» **WHAT YOU HAVE TO DO**: Reproduce every line of the items below, requests included, but multiply each coordinate in the answers by 1.25 and round to the nearest whole number, with halves rounded up. Leave out the pictures.

» **DATA ENTRIES**:
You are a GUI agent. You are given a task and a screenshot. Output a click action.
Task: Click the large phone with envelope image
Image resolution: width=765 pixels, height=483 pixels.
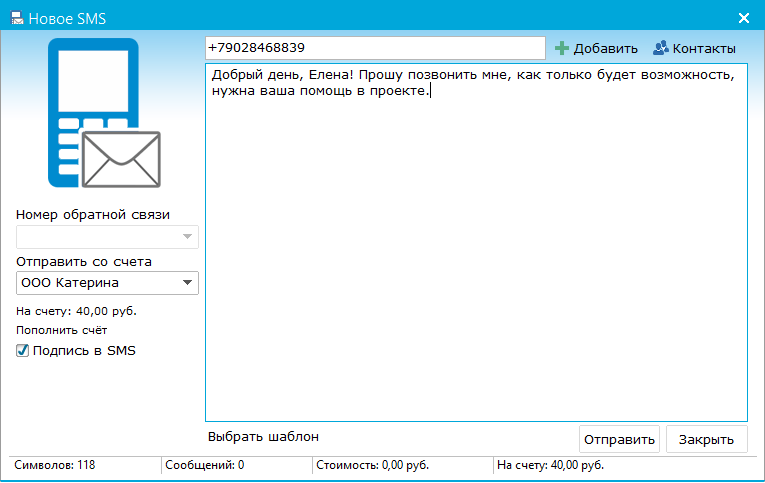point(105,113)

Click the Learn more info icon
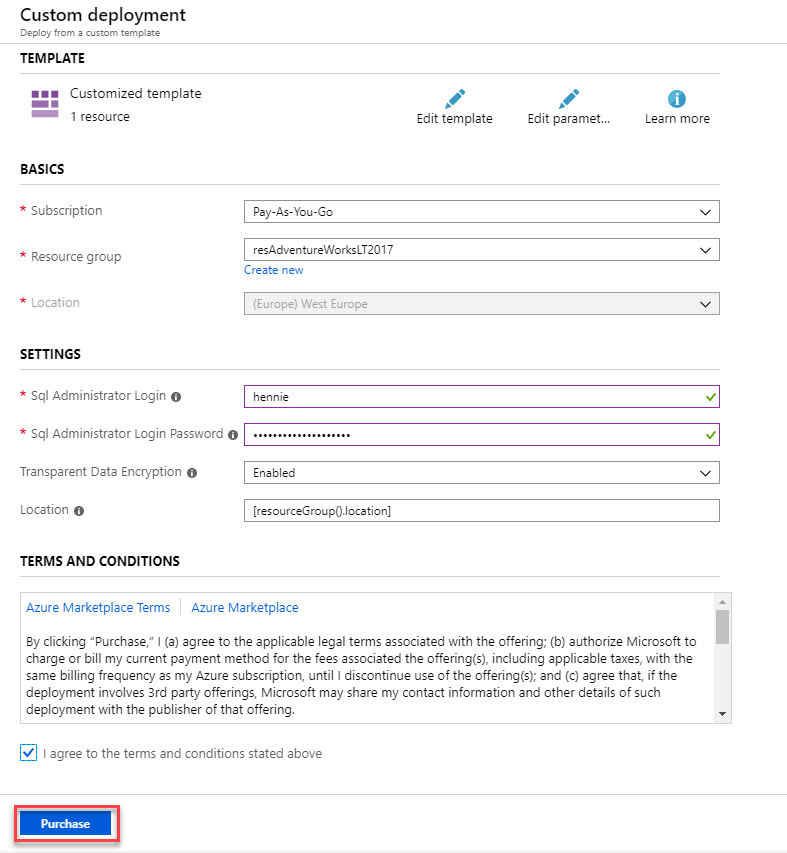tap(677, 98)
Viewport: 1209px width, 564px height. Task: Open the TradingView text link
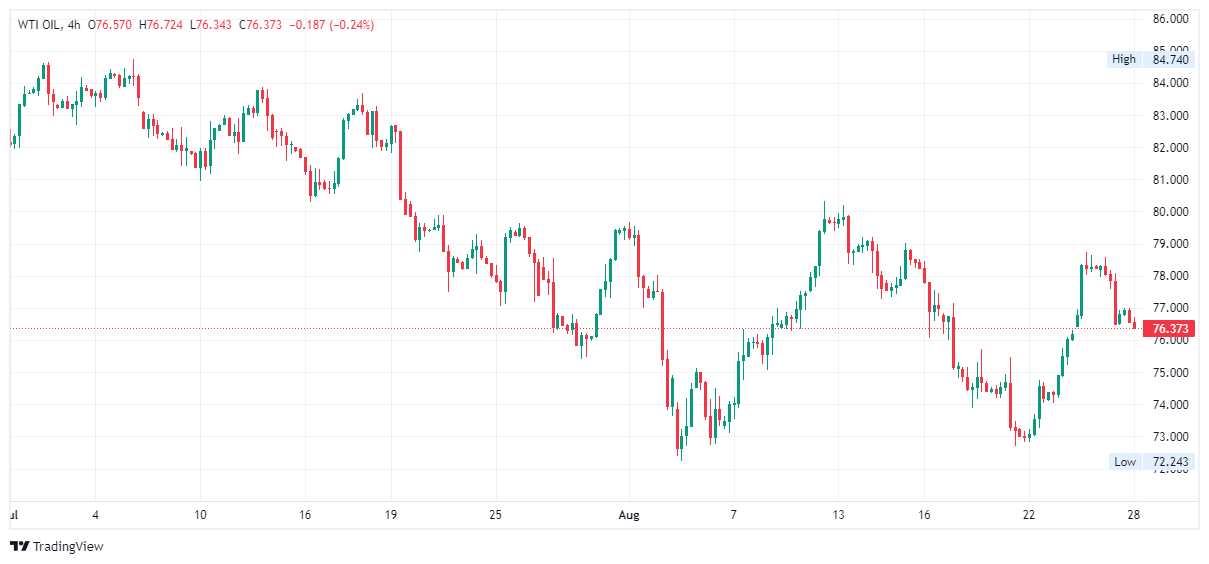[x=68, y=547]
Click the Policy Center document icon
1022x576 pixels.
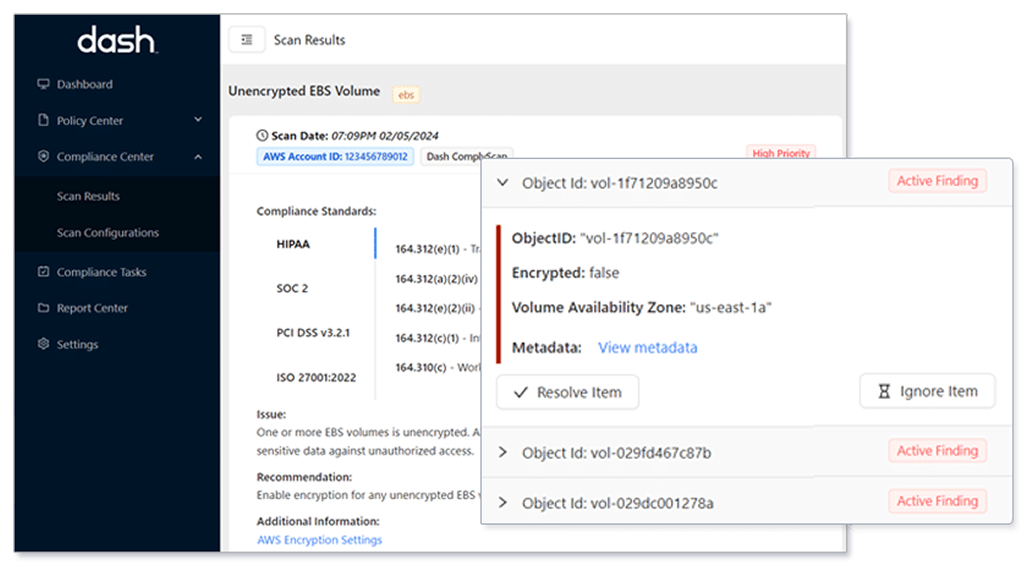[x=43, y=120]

» **THE COMPLETED TASK**:
You are a GUI agent. You are given a task and a screenshot. Output a click action.
Task: Click the large phone with envelope image
Image resolution: width=765 pixels, height=483 pixels.
point(131,141)

Click the Learn more info icon
tap(846, 123)
Viewport: 1209px width, 564px height. Task: Open the TradingView text link
[x=85, y=684]
Click the Policy Center document icon
1022x576 pixels.
[x=54, y=150]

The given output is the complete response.